As there are many ailments associated with Glucose level in Blood. So it becomes very important and Vital for Pre-clinical studies. Somewhere you will find Glucose tolerance / Intolerance, so it will help in designing further experiments or possible regime.
Continuous monitoring, provided it is accurate and reliable, can provide detailed profiles of glucose over the test period of time. For example in the case of oral or intraperitoneal/iv glucose tolerance, for practical reasons one is limited by how many time points can be used in the glucose or insulin profile. Therefore one often picks the time points that may be most relevant: 0, 15, 30, 45, 60, 90, 120 min is a decent spread. But even so, the exact glucose peak may be missed. Continuous monitoring could easily eliminate missed peaks.

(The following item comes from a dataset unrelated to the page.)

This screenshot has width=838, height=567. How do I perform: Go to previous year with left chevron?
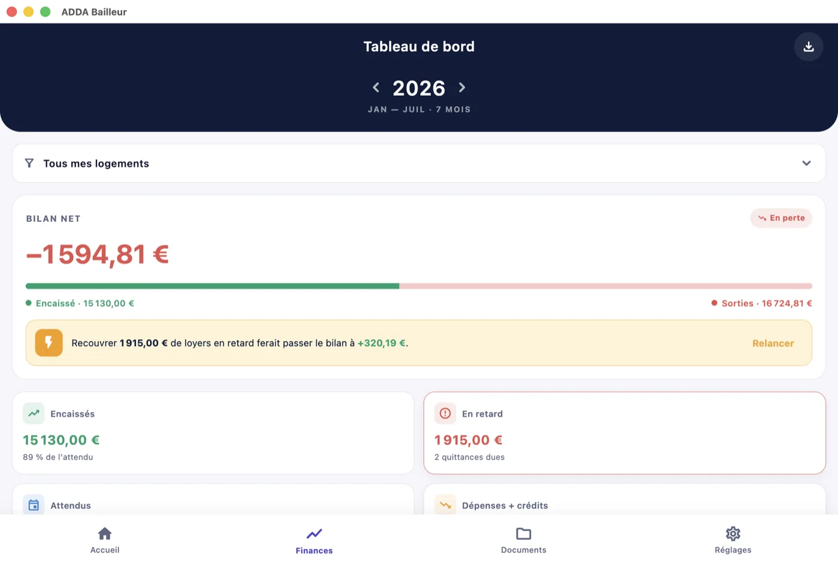click(x=376, y=88)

More to the point, if a reliable continuous monitoring system can be designed that lasts for a long time (ideally a year or longer), it stands to make glucose control in type 1 diabetics much easier by allowing the monitor to control the insulin pump.
Thus far, such monitoring systems have not proven fully reliable in the long-run, hence the need of preclinical testing.
SCGM in clinical studies adds much more information during metabolic investigations especially if you are interested in the course of any response e.g. nutritional or physical activity. I would expect another option for the interpretation in the discovery of biomarkers.